Friday, July 6, 2007

Sam's Blog - Soccer Shoes - July 6

Sam’s Blog will be a weekly addition to the US Youth Soccer Blog. Sam Snow is the Director of Coaching Education for US Youth Soccer.

A soccer coach must be able to advise his or her players, and their parents, on a number of aspects about the beautiful game. The advice concerns on the field performance to off the field factors that influence player development and therefore performance. Advice may be on something as paramount to both performance and health as proper hydration and sports nutrition to remembering to dry off between the toes after bathing to reduce the likelihood of athlete’s foot. Or the guidance may be about player equipment. What to look for when buying shin guards or goalkeeper gloves or most importantly for all soccer players the shoes.

Every player needs a proper pair of soccer shoes to play the game comfortably and effectively. Yet the parents, who frequently have not played the game themselves, need the coach’s advice on what to look for in a good soccer shoe, how to break them in and how to take care of them. While this piece of coaching may not seem as interesting to novice coaches as team formations or how to swerve a shot on goal it is a practical reality of daily life for all players. The coach, particularly at the youth level, may be the first source of correct information for the player on their equipment. While teaching players and parents how to clean and polish soccer shoes is a bit more mundane than teaching the players how to execute an overlap it is a crucial part of effective coaching.

So here’s a sample question from a soccer dad and my response.

“Dear Sir, maybe you can help me. I have a question about soccer cleats. My son play defense and I’m thing about buying him cleats that have metal studs. Is this a good idea? Also what is the difference? He is using rubber cleats right now. Also what is a good cleat to get for a defenses player? Also does the round stud make any difference? Thank you for your help.”

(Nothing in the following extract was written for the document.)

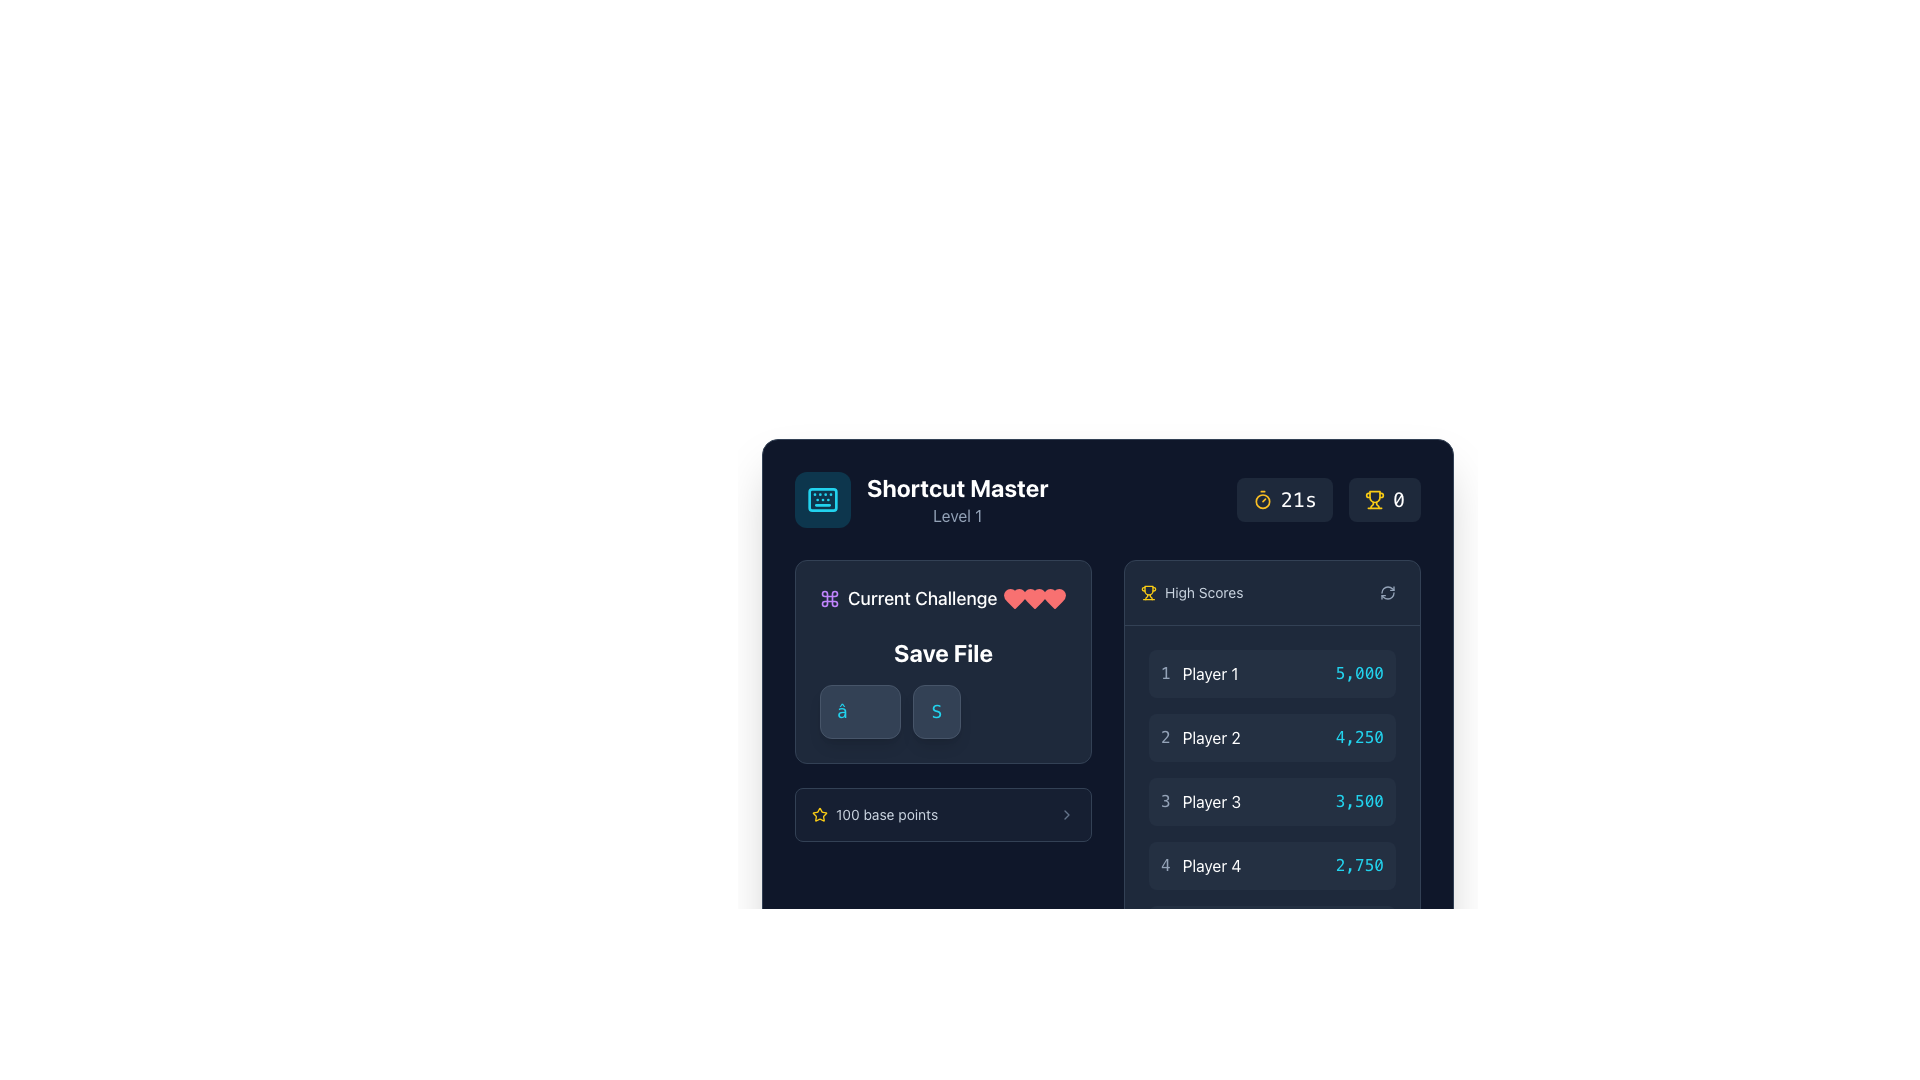  I want to click on the third heart-shaped icon, which is filled with a vibrant coral red color and has a glowing effect, located beside the text 'Current Challenge' in the left panel, so click(1035, 597).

Whether or not to get your son shoes with metal studs depends on his age. Prior to puberty we recommend that players use multi-studded shoes. Prior to adolescence they should wear molded cleat shoes. Once they have hit adolescence, roughly 15-years-old, then they can look into getting screw-in studs shoes. The reason is that the metal studded shoe digs deeper into the turf and to turn or pivot now means the athlete must have the necessary torque to turn and tear the turf. If the player doesn’t have that kind of muscle power the leg will turn, but the foot stays planted and then the likelihood of a sprained ankle increases.

Since the field the players are on is the same for all players, regardless of position in the team, they can all wear the same type of shoes. There is no need in soccer for players to tailor the shoe type by position. The shoe type is more a personal preference.

Here are links to more advice on buying soccer shoes:

So coaches’ part of out craft is knowing about a large number of things that impact our players. Be prepared to give good advice on footwear and foot care!

1 comment:

Brian said...

I appreciated this entry. It's one of those things you are vaguely aware of but don't really think much about. I do play the game but I'm a men's league goalkeeper so I don't have footwear issues in the same way as field players. Thanks!